David Cameron ‘threatened to f--- Boris up forever’ if he supported Brexit
David Cameron threatened to “f---” Boris Johnson up “forever” if he backed Leave in the 2016 referendum, the former prime minister has claimed.
In his memoirs, Mr Johnson said Lord Cameron also promised him a senior job in Cabinet to back Remain.
But he claimed he threatened him with career ruin if he supported Brexit.
The former premier also alleged that Philip Hammond, the former Chancellor, rang him on the night of Theresa May’s disastrous election to suggest deposing her.
The allegations came in Mr Johnson’s book Unleashed, which details the run-up to the referendum on leaving the European Union.
During a tennis match, which Lord Cameron won, he is said to have urged him: “Come on – go with the campaign to stay in and I’ll make sure you get a top-five job in the Cabinet.”
Mr Johnson said he was also threatened if he decided to join the Leave side.
“The PM had rung me one evening at City Hall, urging me to make up my mind,” he said.
“I was torn, I said. I wanted to back him, but over the years I had written hundreds if not thousands of articles attacking the undemocratic features of the EU. I felt I had to be consistent.
“‘This isn’t about articles!’ he spluttered. ‘It’s about… the future of the country!’
“Well, I said, we were agreed on that but I was still thinking of voting Leave.
“‘If you do that,’ he said – and these were his exact words – ‘I will f--- you up forever.’”
He added: “I had to admit that the threat sounded serious. Did I want to be f---ed up? Forever? By a prime minister equipped with all the f---ing-up tools available to a modern government, and thousands of f---er-uppers just waiting to do his bidding?
“It looked as though we were going to lose, and once we lost the failed and defeated Leavers would of course be crushed like bugs: dismissed as Powellite cranks and misfits who had been rejected by the people.”
Mr Johnson also said that Lord Hammond proposed trying to oust Mrs May after the disaster of the 2017 election when the Tories lost their overall majority.
“In the early hours of the morning I got a message from Phil Hammond, the Chancellor – dry as dust but with an excellent political brain – and we talked,” he wrote.
“He thought it was all very unfortunate but Theresa’s goose was cooked.
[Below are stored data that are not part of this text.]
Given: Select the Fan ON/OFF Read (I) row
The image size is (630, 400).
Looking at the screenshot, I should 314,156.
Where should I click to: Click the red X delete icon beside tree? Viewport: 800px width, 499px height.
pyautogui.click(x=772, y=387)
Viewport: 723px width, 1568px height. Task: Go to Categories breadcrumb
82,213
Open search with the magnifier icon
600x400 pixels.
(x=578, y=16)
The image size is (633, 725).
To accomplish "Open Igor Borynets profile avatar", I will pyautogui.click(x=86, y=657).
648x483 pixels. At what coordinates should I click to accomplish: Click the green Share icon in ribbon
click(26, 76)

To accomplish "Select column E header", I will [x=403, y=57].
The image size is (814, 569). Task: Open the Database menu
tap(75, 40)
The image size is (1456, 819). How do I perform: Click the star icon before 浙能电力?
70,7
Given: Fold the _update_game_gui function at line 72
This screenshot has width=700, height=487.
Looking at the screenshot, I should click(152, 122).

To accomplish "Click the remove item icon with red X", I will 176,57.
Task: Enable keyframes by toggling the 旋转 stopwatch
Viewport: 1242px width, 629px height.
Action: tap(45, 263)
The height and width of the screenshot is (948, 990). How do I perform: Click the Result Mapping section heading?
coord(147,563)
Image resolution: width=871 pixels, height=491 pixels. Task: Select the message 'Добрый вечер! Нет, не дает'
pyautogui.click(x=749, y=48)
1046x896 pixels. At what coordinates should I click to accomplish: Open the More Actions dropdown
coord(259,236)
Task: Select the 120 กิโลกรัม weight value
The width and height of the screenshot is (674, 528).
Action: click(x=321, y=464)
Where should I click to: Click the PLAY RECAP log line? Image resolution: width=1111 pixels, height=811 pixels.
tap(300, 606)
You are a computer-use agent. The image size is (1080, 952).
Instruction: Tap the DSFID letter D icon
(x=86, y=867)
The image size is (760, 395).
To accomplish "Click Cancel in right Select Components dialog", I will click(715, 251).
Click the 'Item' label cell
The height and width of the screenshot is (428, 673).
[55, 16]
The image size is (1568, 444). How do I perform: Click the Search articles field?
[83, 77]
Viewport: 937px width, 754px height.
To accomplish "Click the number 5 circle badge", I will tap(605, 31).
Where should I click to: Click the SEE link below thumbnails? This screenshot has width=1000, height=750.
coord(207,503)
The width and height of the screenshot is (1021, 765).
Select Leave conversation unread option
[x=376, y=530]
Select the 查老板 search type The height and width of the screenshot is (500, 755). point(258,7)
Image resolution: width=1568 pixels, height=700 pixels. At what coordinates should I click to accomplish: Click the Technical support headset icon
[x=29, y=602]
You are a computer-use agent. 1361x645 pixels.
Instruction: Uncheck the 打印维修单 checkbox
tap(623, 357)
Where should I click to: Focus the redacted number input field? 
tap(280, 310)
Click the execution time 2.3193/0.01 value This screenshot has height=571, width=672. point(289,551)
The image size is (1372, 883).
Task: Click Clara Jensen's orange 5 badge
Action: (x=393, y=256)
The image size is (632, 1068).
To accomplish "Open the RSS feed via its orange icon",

She would have to go sooner or later, and it might as well be now.
“What he was proposing was a Hammond-Johnson partnership, by which I would take the wheel at No10 and he continued to be my economic co-pilot. I thought about it briefly, as dawn started to break, and then said no.”
A spokesman for Lord Cameron declined to comment.
Lord Hammond was contacted for comment.